WHAT YOU NEED TO DO | Reproduce word for word the lines of the listing below, from its first line through the line that contains "click(x=738, y=582)".

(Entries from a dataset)
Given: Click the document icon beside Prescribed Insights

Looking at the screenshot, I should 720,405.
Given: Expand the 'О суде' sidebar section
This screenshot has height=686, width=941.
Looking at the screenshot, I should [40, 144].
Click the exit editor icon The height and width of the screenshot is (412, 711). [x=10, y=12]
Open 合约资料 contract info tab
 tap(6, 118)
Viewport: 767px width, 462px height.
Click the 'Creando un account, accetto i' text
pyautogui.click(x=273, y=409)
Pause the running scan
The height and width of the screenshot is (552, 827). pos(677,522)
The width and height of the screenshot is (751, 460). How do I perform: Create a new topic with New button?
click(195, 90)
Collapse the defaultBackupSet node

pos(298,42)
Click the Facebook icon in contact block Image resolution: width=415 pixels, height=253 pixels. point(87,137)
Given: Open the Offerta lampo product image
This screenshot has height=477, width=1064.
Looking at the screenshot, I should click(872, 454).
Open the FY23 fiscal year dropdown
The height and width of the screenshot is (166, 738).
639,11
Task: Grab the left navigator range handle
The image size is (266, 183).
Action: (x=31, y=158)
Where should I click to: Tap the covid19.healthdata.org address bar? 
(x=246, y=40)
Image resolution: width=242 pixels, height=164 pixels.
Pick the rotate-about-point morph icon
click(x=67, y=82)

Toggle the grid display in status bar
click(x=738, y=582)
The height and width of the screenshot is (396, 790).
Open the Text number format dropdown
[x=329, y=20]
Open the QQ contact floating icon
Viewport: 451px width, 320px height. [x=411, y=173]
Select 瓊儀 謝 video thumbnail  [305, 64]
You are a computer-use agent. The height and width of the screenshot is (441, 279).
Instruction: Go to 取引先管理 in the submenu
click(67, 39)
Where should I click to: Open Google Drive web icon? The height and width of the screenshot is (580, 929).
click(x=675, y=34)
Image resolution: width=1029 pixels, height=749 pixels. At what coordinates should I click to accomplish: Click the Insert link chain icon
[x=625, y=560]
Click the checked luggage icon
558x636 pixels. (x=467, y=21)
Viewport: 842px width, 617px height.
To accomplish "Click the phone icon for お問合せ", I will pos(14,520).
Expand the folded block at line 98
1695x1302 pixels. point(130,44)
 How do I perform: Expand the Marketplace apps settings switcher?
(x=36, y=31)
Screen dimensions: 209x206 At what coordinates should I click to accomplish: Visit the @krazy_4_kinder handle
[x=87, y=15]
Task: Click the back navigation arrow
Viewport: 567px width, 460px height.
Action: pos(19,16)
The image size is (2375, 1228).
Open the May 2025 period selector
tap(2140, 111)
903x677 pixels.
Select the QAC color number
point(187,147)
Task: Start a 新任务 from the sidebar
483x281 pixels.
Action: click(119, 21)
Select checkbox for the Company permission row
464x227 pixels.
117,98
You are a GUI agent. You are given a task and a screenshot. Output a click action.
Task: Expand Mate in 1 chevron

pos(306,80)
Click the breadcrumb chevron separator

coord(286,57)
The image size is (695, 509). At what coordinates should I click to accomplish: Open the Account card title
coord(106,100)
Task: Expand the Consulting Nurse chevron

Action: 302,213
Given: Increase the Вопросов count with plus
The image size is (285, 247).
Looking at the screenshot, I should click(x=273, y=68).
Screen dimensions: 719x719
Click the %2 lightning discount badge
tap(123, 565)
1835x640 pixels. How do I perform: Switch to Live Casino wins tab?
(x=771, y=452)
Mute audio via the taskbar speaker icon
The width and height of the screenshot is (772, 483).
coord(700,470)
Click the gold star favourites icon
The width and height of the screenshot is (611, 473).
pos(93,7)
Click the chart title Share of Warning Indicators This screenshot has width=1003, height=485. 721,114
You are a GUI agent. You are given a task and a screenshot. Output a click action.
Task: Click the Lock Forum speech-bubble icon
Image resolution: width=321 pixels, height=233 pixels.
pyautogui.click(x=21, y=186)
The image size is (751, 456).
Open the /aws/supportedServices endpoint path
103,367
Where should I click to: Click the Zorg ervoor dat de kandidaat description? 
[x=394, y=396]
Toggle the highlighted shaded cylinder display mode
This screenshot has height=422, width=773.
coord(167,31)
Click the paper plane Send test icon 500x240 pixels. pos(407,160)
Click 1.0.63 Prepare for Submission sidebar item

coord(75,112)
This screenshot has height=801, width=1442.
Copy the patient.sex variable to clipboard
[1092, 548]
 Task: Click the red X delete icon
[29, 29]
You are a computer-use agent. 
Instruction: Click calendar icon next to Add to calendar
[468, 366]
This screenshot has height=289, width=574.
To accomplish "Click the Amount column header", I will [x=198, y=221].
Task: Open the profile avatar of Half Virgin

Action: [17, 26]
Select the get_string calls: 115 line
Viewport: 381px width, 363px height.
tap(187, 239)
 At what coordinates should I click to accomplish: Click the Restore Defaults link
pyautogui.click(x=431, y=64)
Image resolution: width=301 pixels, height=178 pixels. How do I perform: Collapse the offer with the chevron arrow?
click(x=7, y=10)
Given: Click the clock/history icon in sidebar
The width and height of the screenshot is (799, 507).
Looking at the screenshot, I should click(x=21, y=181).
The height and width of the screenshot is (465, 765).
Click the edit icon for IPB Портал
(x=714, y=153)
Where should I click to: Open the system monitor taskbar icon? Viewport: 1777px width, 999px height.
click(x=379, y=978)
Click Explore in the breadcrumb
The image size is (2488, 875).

SOLUTION FOR THIS TASK |
Given: Click the document icon beside Prescribed Insights

Looking at the screenshot, I should 720,405.
Given: Expand the 'О суде' sidebar section
This screenshot has height=686, width=941.
Looking at the screenshot, I should [40, 144].
Click the exit editor icon The height and width of the screenshot is (412, 711). [x=10, y=12]
Open 合约资料 contract info tab
 tap(6, 118)
Viewport: 767px width, 462px height.
Click the 'Creando un account, accetto i' text
pyautogui.click(x=273, y=409)
Pause the running scan
The height and width of the screenshot is (552, 827). pos(677,522)
The width and height of the screenshot is (751, 460). How do I perform: Create a new topic with New button?
click(195, 90)
Collapse the defaultBackupSet node

pos(298,42)
Click the Facebook icon in contact block Image resolution: width=415 pixels, height=253 pixels. point(87,137)
Given: Open the Offerta lampo product image
This screenshot has height=477, width=1064.
Looking at the screenshot, I should click(872, 454).
Open the FY23 fiscal year dropdown
The height and width of the screenshot is (166, 738).
639,11
Task: Grab the left navigator range handle
The image size is (266, 183).
Action: (x=31, y=158)
Where should I click to: Tap the covid19.healthdata.org address bar? 
(x=246, y=40)
Image resolution: width=242 pixels, height=164 pixels.
Pick the rotate-about-point morph icon
click(x=67, y=82)

Toggle the grid display in status bar
click(x=738, y=582)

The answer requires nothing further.